### Consigne 1
Pouvez-vous citer, dans le commentaire sur le CPAS compétent, tout le passage qui va de « Commentaire de C. » jusqu'à « établissements d’accueil successifs. » ?
______________________________
Terralaboris asbl

Détermination du CPAS compétent en cas de séjours dans des maisons d’accueil successifs

Commentaire de C. trav. Mons, 18 mai 2011, R.G. 2009/AM/21.718

Mis en ligne le vendredi 18 novembre 2011


Cour du travail du Mons, 18 mai 2011, R.G. n° 2009/AM/21.718

Terra Laboris asbl

Dans un arrêt du 18 mai 2011, la cour du travail de Mons rappelle la règle applicable en ce qui concerne la détermination du CPAS secourant, dans l’hypothèse de séjours dans des établissements d’accueil successifs.

Les faits

Le parcours du demandeur, ayant donné lieu litige, est le suivant :

  • hébergement dans une maison d’accueil de la ville de Mons et domiciliation dans la même ville avec intervention du CPAS pour une période allant jusqu’au 1er février 2000 ;
  • brèves prestations en qualité d’intérimaire et ré-intervention du CPAS jusqu’au mois d’octobre mais hébergement pendant cette période à concurrence de trois mois dans un home dans une autre commune avec domiciliation dans celui-ci, ensuite à l’Armée du Salut à Bruxelles et retour à la maison d’accueil de Mons en septembre 2000 ;
  • situation de sans-abri pendant quelques jours suite à son exclusion de la maison d’accueil et admission à la Communauté Emmaà¼s de Marchienne-au Pont, avec cependant une nouvelle domiciliation à Mons à partir d’octobre 2000.
______________________________
### Consigne 2
Quelles lignes des enregistrements contiennent la chaîne « size » ? Trouvez-les toutes et recopiez-les.

### Enregistrements fournis
______________________________
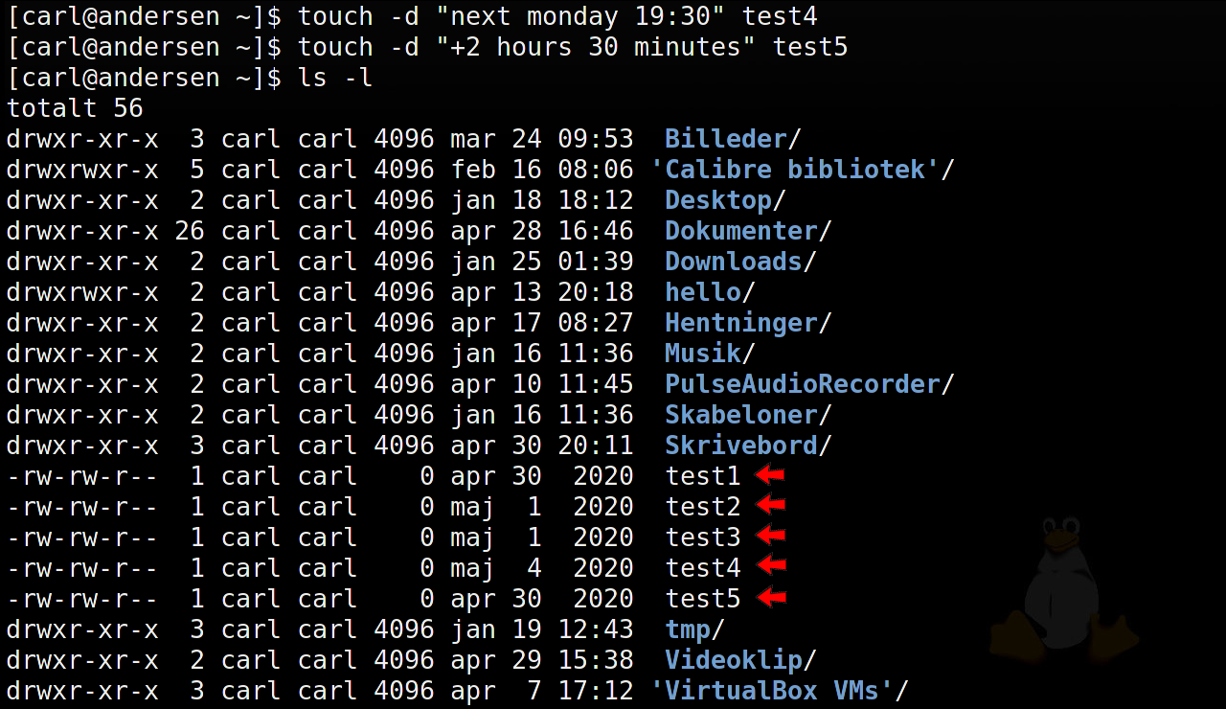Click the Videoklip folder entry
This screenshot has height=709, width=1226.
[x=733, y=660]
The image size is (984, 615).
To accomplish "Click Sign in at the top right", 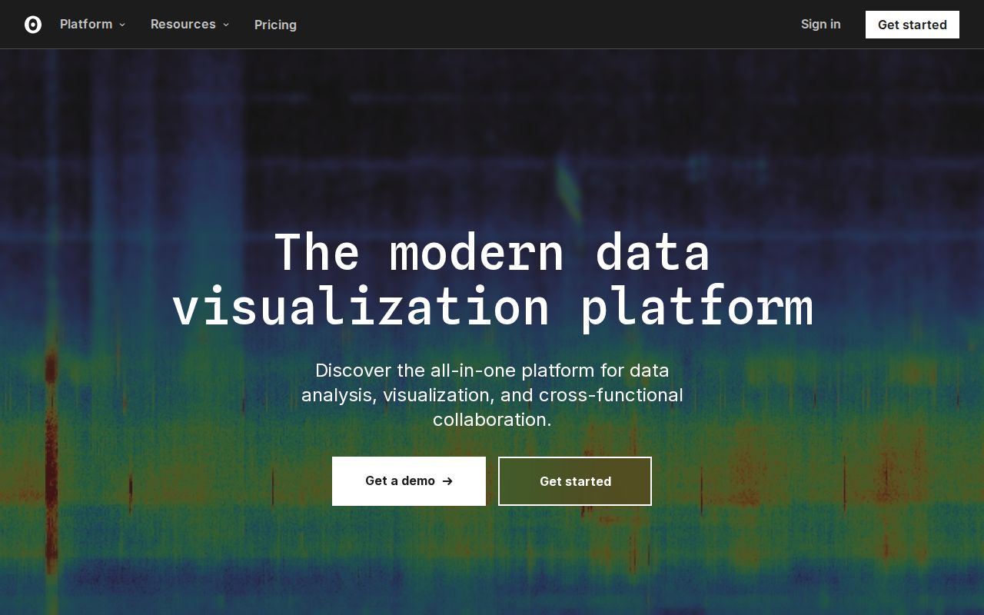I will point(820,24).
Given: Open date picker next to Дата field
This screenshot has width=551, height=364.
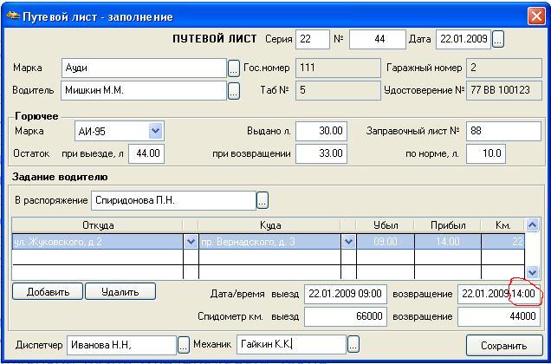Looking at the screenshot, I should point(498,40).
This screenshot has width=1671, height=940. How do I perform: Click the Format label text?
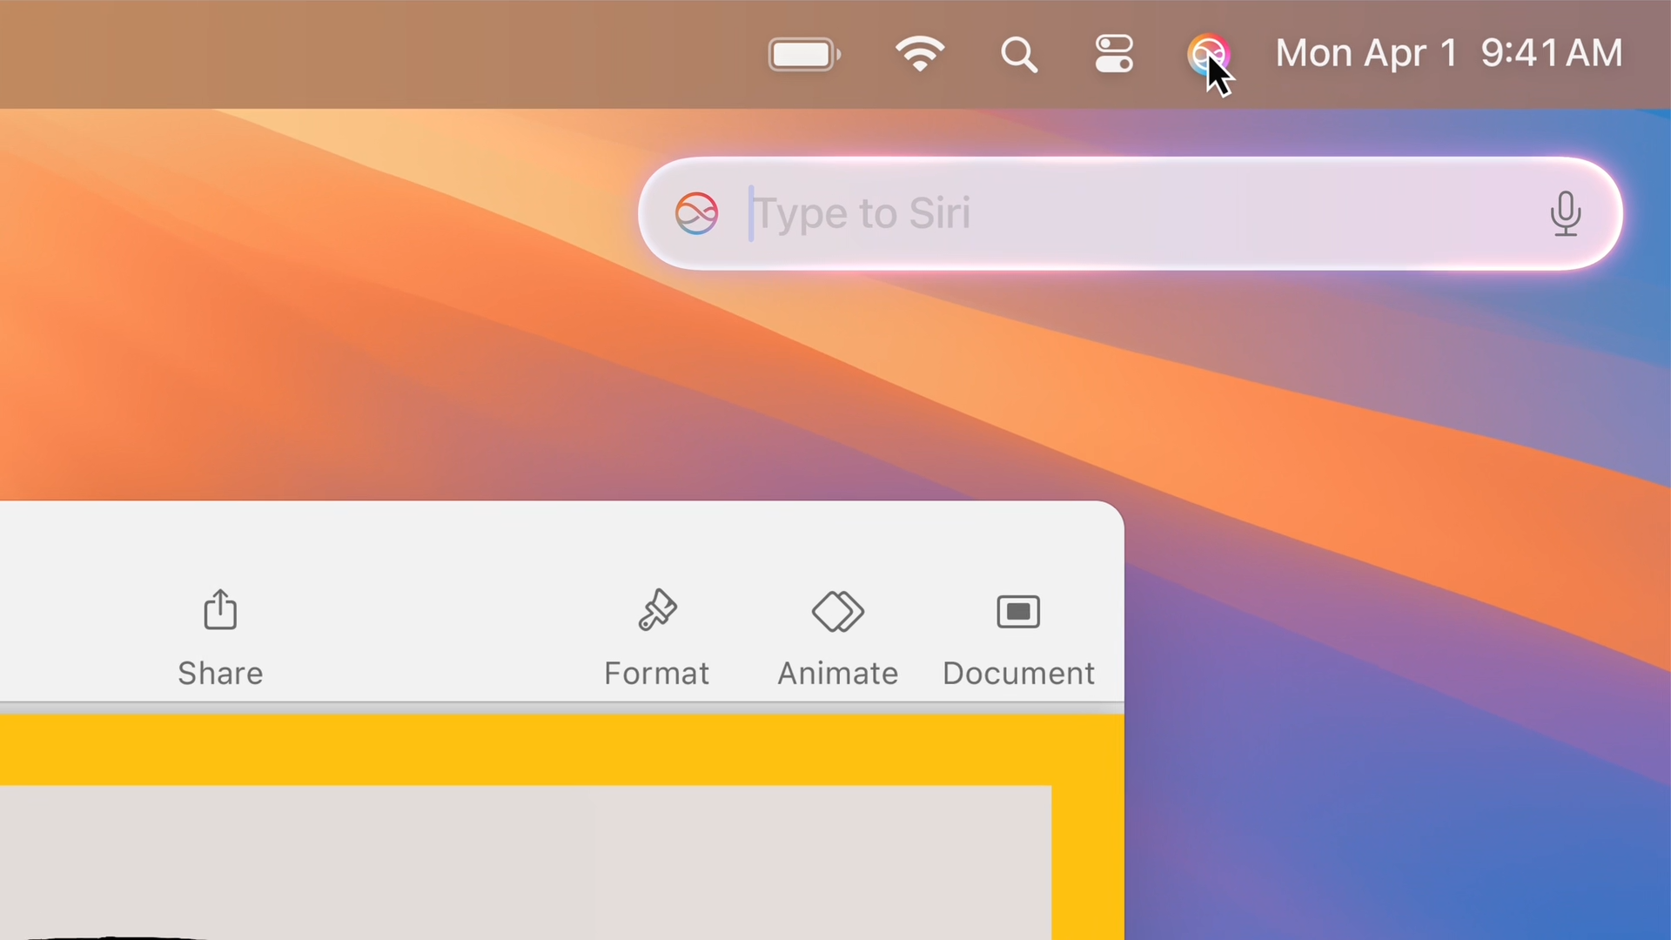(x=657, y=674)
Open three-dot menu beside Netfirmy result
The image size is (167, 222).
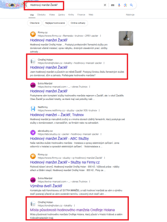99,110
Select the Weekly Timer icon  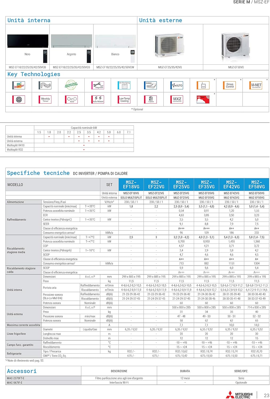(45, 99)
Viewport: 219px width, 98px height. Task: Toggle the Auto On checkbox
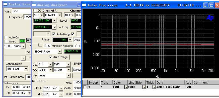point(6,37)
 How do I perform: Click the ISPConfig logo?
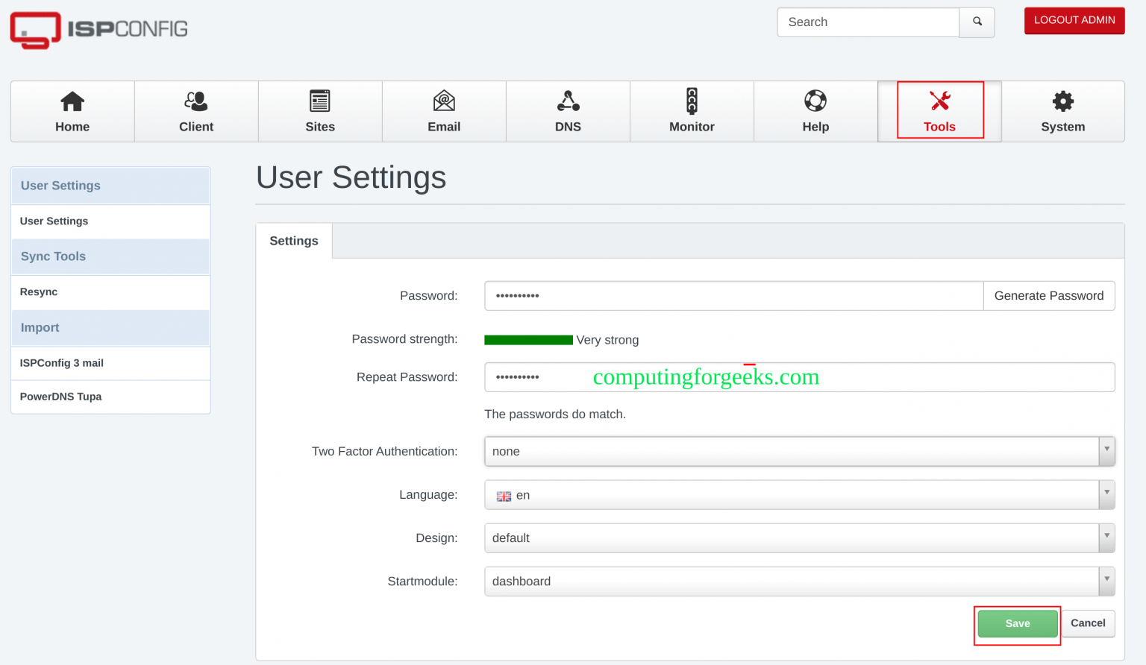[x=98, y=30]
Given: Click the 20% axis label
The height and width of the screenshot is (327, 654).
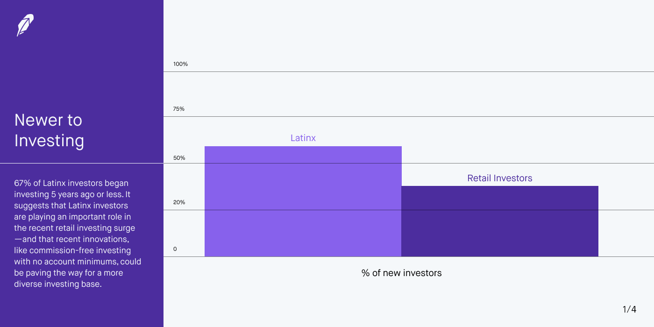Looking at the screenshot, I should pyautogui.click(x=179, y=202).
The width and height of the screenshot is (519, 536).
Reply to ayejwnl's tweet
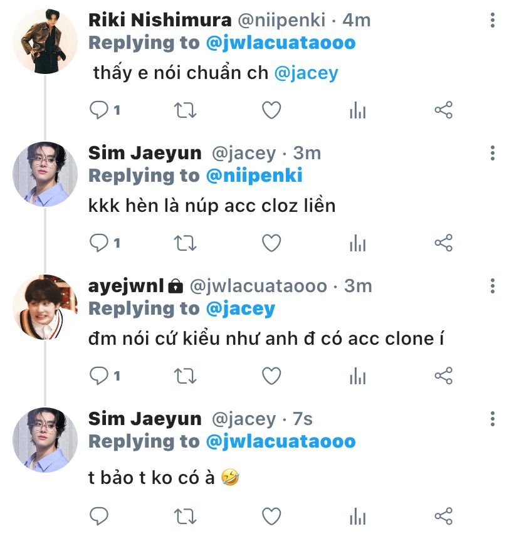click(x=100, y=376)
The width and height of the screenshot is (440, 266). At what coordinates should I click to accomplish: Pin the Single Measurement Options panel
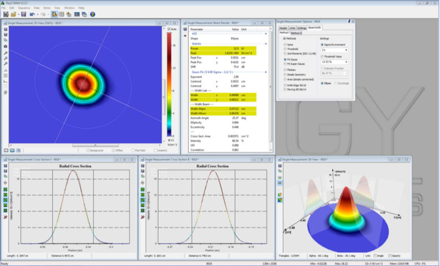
______________________________
### Réponse 1
Commentaire de C. trav. Mons, 18 mai 2011, R.G. 2009/AM/21.718

Mis en ligne le vendredi 18 novembre 2011


Cour du travail du Mons, 18 mai 2011, R.G. n° 2009/AM/21.718

Terra Laboris asbl

Dans un arrêt du 18 mai 2011, la cour du travail de Mons rappelle la règle applicable en ce qui concerne la détermination du CPAS secourant, dans l’hypothèse de séjours dans des établissements d’accueil successifs.

### Réponse 2
The image size is (984, 615).
The image size is (167, 222).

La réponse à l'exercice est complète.